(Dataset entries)
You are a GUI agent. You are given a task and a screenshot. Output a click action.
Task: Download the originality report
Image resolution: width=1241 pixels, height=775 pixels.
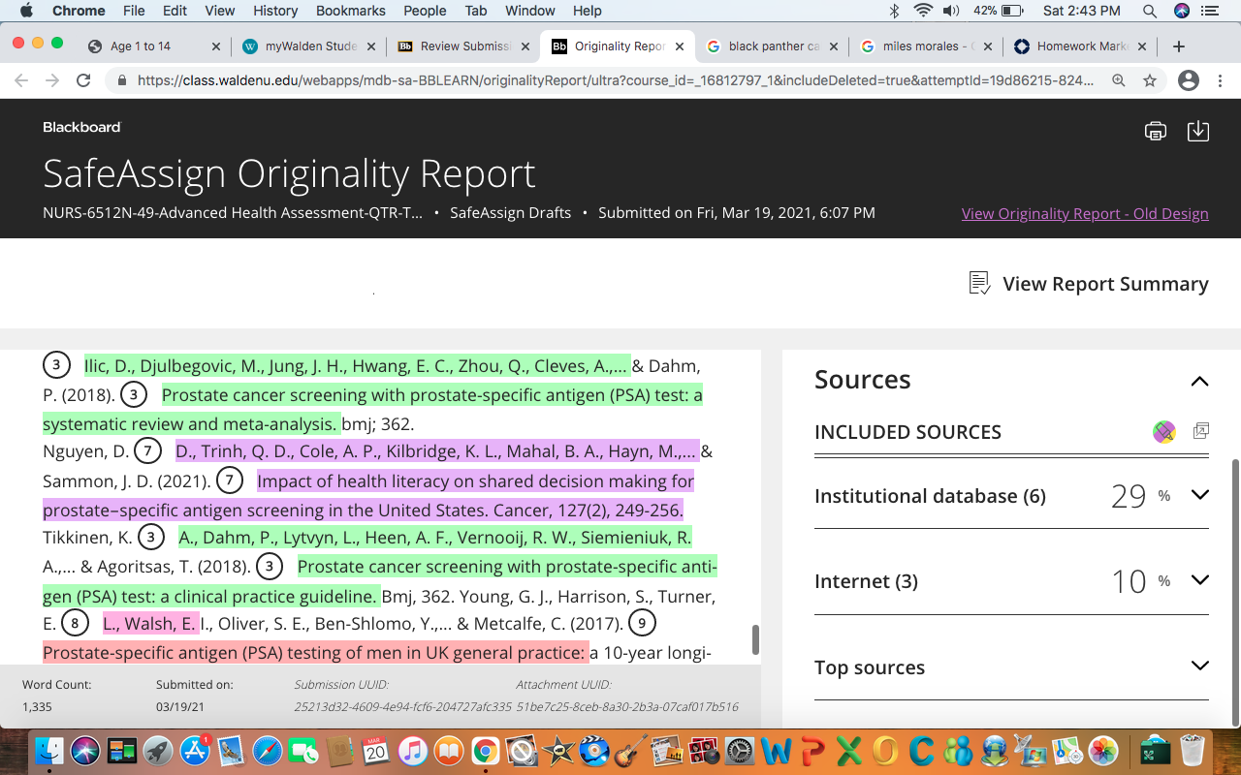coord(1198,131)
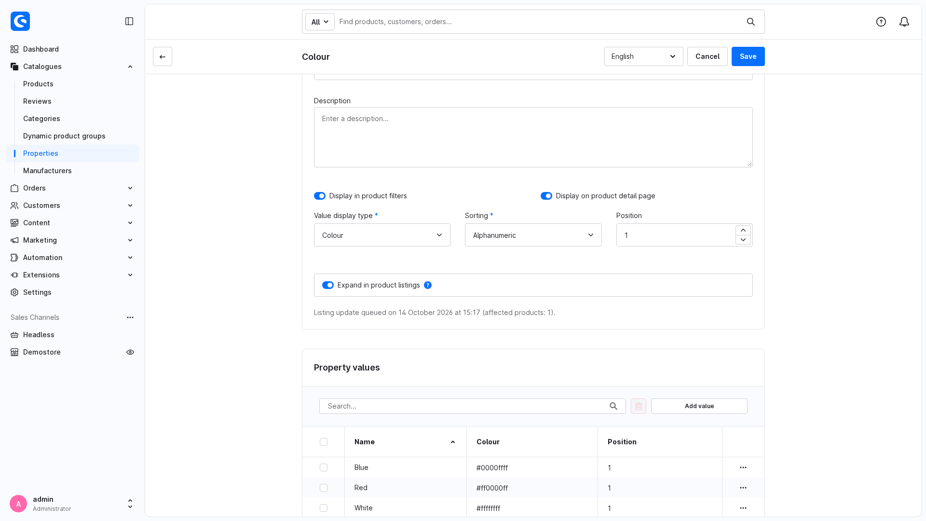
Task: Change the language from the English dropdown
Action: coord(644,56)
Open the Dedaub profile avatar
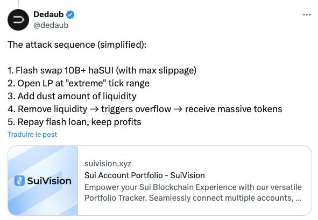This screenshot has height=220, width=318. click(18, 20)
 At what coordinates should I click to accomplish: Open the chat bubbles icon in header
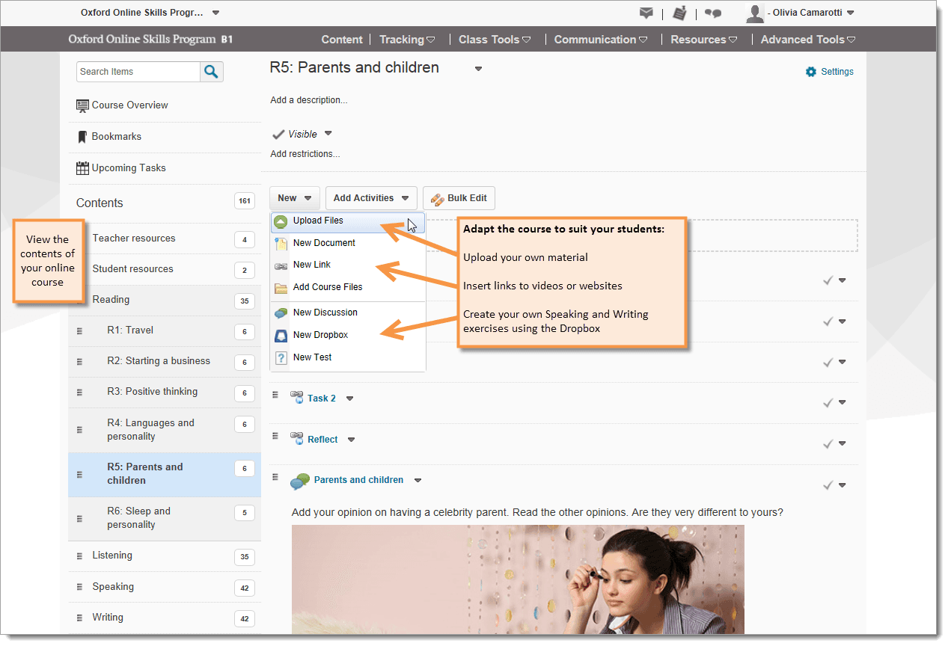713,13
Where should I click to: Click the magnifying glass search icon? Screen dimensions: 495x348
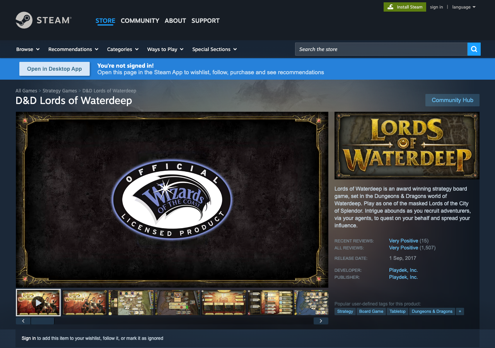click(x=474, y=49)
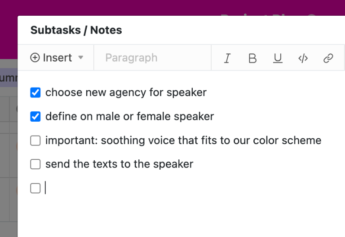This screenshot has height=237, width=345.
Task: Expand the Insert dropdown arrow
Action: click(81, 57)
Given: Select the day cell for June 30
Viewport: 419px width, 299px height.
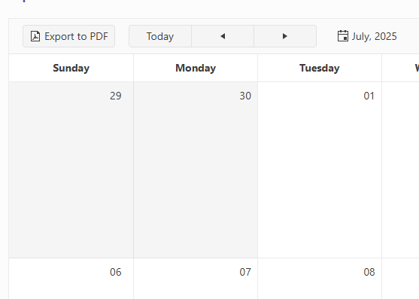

§ About this task: Return all the records above exactly, pictures omitted.

§ Output for this task:
You are a GUI agent. You are given a task and a screenshot. Output a click action.
Task: Download the originality report
Image resolution: width=1241 pixels, height=775 pixels.
coord(1198,131)
Task: Change the language from the English dropdown
Action: coord(644,56)
Open the Dedaub profile avatar
This screenshot has height=220, width=318. click(18, 20)
 At what coordinates should I click to accomplish: Open the chat bubbles icon in header
713,13
Where should I click to: Click the magnifying glass search icon? Screen dimensions: 495x348
click(x=474, y=49)
This screenshot has height=237, width=345.
Task: Expand the Insert dropdown arrow
Action: click(81, 57)
Given: Select the day cell for June 30
Viewport: 419px width, 299px height.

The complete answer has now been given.